Thursday, April 22, 2010

Finally Some Movement

First, I didn't journal my food or exercise last week, but this week I have done so and have lost a couple of pounds. I definitely have hypothyroidism (low thyroid) which is a blessing in disguise. The medication should increase my energy level as well as my metabolism which will make it easier to lose weight. Yay! It will be a few weeks before it starts taking effect, but I'll wait! Of greater concern is the tests on my kidney function - too much protein in the outflow. So, I'll be seeing a nephrologist (kidney specialist) come Tuesday.

Thursday, April 15, 2010

No Real Change

I had a bad gain last week and I didn't lose any of it this week. I received lab results back and there seem to be some issues with my kidneys and thyroid. So I go in for more tests. I imagine they are part of the issue. The other issue is my need to focus on what needs to be done and make it my highest priority. This week my goal is journaling my food 100% of the time and doing my chair exercises at least five days.

Wednesday, April 7, 2010

I Hate the Scale

I weighed in yesterday morning and gained so much I was appalled. I'm not going into it here, but it was a double digit gain which is ridiculous because I did NOT eat that much and I'm not PMSing. I wish my body were a bit more logical when it came to weight loss.
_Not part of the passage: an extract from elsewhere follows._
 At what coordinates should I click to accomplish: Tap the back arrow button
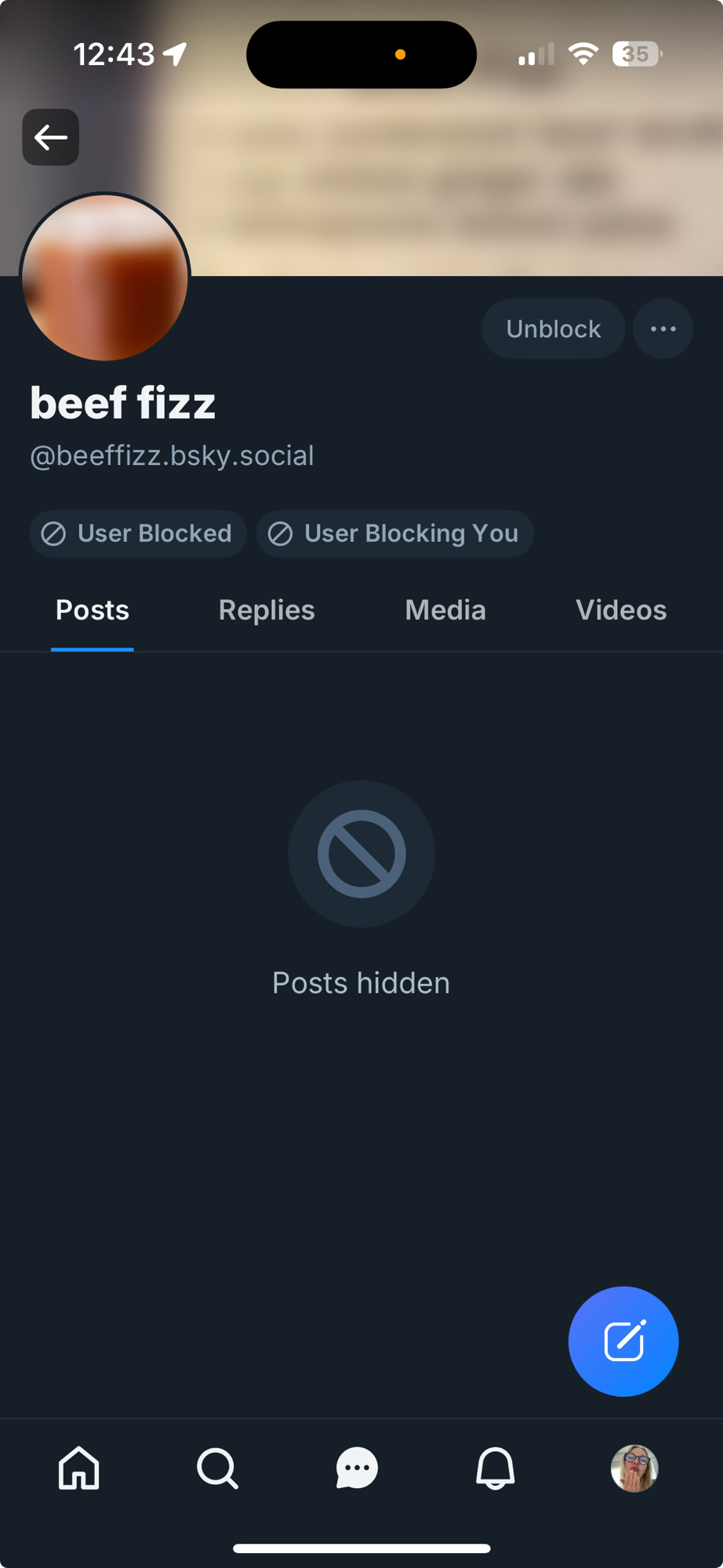click(50, 137)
There are weeks when I figure I haven't lost a thing or even gained and instead I'll lose a lot. Then there are the weeks, like this week, when I think I'll maintain and instead I'll gain a lot. Then there are the times when I think I've lost and I've gained! There seems to be no rhyme or reason except when I starve myself. This doesn't actually happen on purpose but when I was ill last year I lost a lot of weight very quickly as I wasn't eating. It just peeled off me.

So this week I'm being very careful to journal my food, drink my water, exercise, get at least three fruits and vegetables in a day, etc. Hopefully next week this quick gain will be a quick loss and I can get back on track to some serious weight loss.

Thursday, April 1, 2010

Back for now

I haven't posted for various reasons. I'm trying again to post at least on a weekly basis. I find it hard to get motivated to do so when I'm not losing weight. Thankfully, I'm not gaining. I've been steady around 610 since January. I need to get focused again and get this weight off. I can't seem to keep motivated for more than a couple weeks. This will be such a long battle and being home alone isn't making it any easier. But if I don't lose the weight, I won't be able to get out to counter the loneliness. Another vicious cycle. I'm not feeling the motivation, I'm tired physically and emotionally. The community at SparkPeople helps, but I need more meat people in my life.